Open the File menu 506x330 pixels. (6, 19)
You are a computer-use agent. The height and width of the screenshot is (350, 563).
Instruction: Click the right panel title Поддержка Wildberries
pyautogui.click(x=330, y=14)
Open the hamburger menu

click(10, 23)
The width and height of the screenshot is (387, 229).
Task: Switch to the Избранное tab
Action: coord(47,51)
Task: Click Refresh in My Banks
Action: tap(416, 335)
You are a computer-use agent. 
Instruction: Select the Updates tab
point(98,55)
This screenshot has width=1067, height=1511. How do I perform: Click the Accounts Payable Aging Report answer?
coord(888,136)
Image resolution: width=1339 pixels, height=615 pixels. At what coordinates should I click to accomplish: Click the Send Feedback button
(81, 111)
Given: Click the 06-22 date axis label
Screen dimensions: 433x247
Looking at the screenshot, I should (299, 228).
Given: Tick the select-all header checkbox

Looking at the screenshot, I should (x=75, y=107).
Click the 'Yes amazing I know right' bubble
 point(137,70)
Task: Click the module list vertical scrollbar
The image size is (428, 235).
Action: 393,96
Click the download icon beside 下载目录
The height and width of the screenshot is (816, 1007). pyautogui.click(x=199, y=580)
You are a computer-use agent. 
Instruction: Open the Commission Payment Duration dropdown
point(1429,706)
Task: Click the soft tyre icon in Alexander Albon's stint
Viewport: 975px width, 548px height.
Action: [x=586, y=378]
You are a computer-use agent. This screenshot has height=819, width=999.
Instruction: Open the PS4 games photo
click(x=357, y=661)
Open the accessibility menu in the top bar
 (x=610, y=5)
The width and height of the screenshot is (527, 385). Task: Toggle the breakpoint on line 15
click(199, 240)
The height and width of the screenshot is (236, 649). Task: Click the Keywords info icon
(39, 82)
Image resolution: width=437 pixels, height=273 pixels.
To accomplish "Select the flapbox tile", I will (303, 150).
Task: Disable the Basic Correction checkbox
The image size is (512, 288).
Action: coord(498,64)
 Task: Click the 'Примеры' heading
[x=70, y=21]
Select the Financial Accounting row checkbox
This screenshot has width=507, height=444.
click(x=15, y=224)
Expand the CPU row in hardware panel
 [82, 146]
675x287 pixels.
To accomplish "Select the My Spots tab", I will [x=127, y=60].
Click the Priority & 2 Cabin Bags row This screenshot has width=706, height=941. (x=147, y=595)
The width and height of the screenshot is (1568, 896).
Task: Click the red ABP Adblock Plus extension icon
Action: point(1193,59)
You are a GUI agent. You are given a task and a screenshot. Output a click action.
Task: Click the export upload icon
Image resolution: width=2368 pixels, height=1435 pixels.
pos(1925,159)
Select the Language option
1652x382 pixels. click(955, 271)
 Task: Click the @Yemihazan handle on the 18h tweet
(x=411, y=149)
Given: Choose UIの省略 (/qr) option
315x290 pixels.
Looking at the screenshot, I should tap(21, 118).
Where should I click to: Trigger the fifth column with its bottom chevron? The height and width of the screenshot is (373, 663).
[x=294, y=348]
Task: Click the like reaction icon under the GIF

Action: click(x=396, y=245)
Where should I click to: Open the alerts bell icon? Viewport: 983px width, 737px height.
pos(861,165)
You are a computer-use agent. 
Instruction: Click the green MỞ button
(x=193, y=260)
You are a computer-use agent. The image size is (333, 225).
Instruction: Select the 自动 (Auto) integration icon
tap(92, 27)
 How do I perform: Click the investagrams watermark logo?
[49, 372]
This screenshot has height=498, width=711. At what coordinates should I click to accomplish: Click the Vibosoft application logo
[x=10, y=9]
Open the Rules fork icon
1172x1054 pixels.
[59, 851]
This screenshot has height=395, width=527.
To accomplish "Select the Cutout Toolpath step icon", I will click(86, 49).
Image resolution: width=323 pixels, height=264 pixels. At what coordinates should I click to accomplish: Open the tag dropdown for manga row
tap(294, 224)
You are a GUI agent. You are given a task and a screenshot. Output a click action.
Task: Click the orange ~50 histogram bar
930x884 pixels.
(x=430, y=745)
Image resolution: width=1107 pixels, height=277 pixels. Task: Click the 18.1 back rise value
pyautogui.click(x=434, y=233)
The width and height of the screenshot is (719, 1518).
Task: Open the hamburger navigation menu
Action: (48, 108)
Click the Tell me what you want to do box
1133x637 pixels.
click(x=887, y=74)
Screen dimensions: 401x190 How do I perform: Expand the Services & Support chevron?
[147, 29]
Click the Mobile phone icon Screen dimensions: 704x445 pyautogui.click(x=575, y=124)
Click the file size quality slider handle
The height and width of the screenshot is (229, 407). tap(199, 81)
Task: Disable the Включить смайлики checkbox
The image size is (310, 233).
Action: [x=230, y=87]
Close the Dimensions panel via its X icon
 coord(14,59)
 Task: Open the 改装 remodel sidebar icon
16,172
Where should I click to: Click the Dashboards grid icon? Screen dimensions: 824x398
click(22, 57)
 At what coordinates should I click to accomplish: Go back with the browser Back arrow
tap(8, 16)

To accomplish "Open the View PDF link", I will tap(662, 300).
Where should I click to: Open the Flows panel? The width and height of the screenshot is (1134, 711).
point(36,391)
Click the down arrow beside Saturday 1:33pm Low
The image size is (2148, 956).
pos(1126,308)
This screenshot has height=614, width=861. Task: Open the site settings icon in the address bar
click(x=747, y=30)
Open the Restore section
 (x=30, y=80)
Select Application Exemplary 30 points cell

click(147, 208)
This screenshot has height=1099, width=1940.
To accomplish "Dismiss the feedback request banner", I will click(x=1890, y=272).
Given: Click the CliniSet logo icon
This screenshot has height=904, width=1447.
____
**What you will do**
Number the lines above as a list, one item per line, and leave out the blank ones.

**Written answer**
1. Open the File menu 506x330 pixels. (6, 19)
2. You are a computer-use agent. The height and width of the screenshot is (350, 563).
3. Instruction: Click the right panel title Поддержка Wildberries
4. pyautogui.click(x=330, y=14)
5. Open the hamburger menu
6. click(10, 23)
7. The width and height of the screenshot is (387, 229).
8. Task: Switch to the Избранное tab
9. Action: coord(47,51)
10. Task: Click Refresh in My Banks
11. Action: tap(416, 335)
12. You are a computer-use agent. 
13. Instruction: Select the Updates tab
14. point(98,55)
15. This screenshot has width=1067, height=1511. How do I perform: Click the Accounts Payable Aging Report answer?
16. coord(888,136)
17. Image resolution: width=1339 pixels, height=615 pixels. At what coordinates should I click to accomplish: Click the Send Feedback button
18. (81, 111)
19. Given: Click the 06-22 date axis label
20. Screen dimensions: 433x247
21. Looking at the screenshot, I should (299, 228).
22. Given: Tick the select-all header checkbox
23. Looking at the screenshot, I should (x=75, y=107).
24. Click the 'Yes amazing I know right' bubble
25.  point(137,70)
26. Task: Click the module list vertical scrollbar
27. The image size is (428, 235).
28. Action: 393,96
29. Click the download icon beside 下载目录
30. The height and width of the screenshot is (816, 1007). pyautogui.click(x=199, y=580)
31. You are a computer-use agent. 
32. Instruction: Open the Commission Payment Duration dropdown
33. point(1429,706)
34. Task: Click the soft tyre icon in Alexander Albon's stint
35. Viewport: 975px width, 548px height.
36. Action: [x=586, y=378]
37. You are a computer-use agent. This screenshot has height=819, width=999.
38. Instruction: Open the PS4 games photo
39. click(x=357, y=661)
40. Open the accessibility menu in the top bar
41.  (x=610, y=5)
42. The width and height of the screenshot is (527, 385). Task: Toggle the breakpoint on line 15
43. click(199, 240)
44. The height and width of the screenshot is (236, 649). Task: Click the Keywords info icon
45. (39, 82)
46. Image resolution: width=437 pixels, height=273 pixels.
47. To accomplish "Select the flapbox tile", I will (303, 150).
48. Task: Disable the Basic Correction checkbox
49. The image size is (512, 288).
50. Action: coord(498,64)
51.  Task: Click the 'Примеры' heading
52. [x=70, y=21]
53. Select the Financial Accounting row checkbox
54. This screenshot has width=507, height=444.
55. click(x=15, y=224)
56. Expand the CPU row in hardware panel
57.  [82, 146]
58. 675x287 pixels.
59. To accomplish "Select the My Spots tab", I will [x=127, y=60].
60. Click the Priority & 2 Cabin Bags row This screenshot has width=706, height=941. (x=147, y=595)
61. The width and height of the screenshot is (1568, 896).
62. Task: Click the red ABP Adblock Plus extension icon
63. Action: point(1193,59)
64. You are a GUI agent. You are given a task and a screenshot. Output a click action.
65. Task: Click the export upload icon
66. Image resolution: width=2368 pixels, height=1435 pixels.
67. pos(1925,159)
68. Select the Language option
69. 1652x382 pixels. click(955, 271)
70.  Task: Click the @Yemihazan handle on the 18h tweet
71. (x=411, y=149)
72. Given: Choose UIの省略 (/qr) option
73. 315x290 pixels.
74. Looking at the screenshot, I should tap(21, 118).
75. Where should I click to: Trigger the fifth column with its bottom chevron? The height and width of the screenshot is (373, 663).
76. [x=294, y=348]
77. Task: Click the like reaction icon under the GIF
78. Action: click(x=396, y=245)
79. Where should I click to: Open the alerts bell icon? Viewport: 983px width, 737px height.
80. pos(861,165)
81. You are a computer-use agent. 
82. Instruction: Click the green MỞ button
83. (x=193, y=260)
84. You are a computer-use agent. The image size is (333, 225).
85. Instruction: Select the 自动 (Auto) integration icon
86. tap(92, 27)
87.  How do I perform: Click the investagrams watermark logo?
88. [49, 372]
89. This screenshot has height=498, width=711. At what coordinates should I click to accomplish: Click the Vibosoft application logo
90. [x=10, y=9]
91. Open the Rules fork icon
92. 1172x1054 pixels.
93. [59, 851]
94. This screenshot has height=395, width=527.
95. To accomplish "Select the Cutout Toolpath step icon", I will click(86, 49).
96. Image resolution: width=323 pixels, height=264 pixels. At what coordinates should I click to accomplish: Open the tag dropdown for manga row
97. tap(294, 224)
98. You are a GUI agent. You are given a task and a screenshot. Output a click action.
99. Task: Click the orange ~50 histogram bar
100. 930x884 pixels.
101. (x=430, y=745)
102. Image resolution: width=1107 pixels, height=277 pixels. Task: Click the 18.1 back rise value
103. pyautogui.click(x=434, y=233)
104. The width and height of the screenshot is (719, 1518).
105. Task: Open the hamburger navigation menu
106. Action: (48, 108)
107. Click the Tell me what you want to do box
108. 1133x637 pixels.
109. click(x=887, y=74)
110. Screen dimensions: 401x190 How do I perform: Expand the Services & Support chevron?
111. [147, 29]
112. Click the Mobile phone icon Screen dimensions: 704x445 pyautogui.click(x=575, y=124)
113. Click the file size quality slider handle
114. The height and width of the screenshot is (229, 407). tap(199, 81)
115. Task: Disable the Включить смайлики checkbox
116. The image size is (310, 233).
117. Action: [x=230, y=87]
118. Close the Dimensions panel via its X icon
119.  coord(14,59)
120.  Task: Open the 改装 remodel sidebar icon
121. 16,172
122. Where should I click to: Click the Dashboards grid icon? Screen dimensions: 824x398
123. click(22, 57)
124.  At what coordinates should I click to accomplish: Go back with the browser Back arrow
125. tap(8, 16)
126. To accomplish "Open the View PDF link", I will tap(662, 300).
127. Where should I click to: Open the Flows panel? The width and height of the screenshot is (1134, 711).
128. point(36,391)
129. Click the down arrow beside Saturday 1:33pm Low
130. The image size is (2148, 956).
131. pos(1126,308)
132. This screenshot has height=614, width=861. Task: Open the site settings icon in the address bar
133. click(x=747, y=30)
134. Open the Restore section
135.  (x=30, y=80)
136. Select Application Exemplary 30 points cell
137. click(147, 208)
138. This screenshot has height=1099, width=1940.
139. To accomplish "Dismiss the feedback request banner", I will click(x=1890, y=272).
140. Given: Click the CliniSet logo icon
141. This screenshot has height=904, width=1447.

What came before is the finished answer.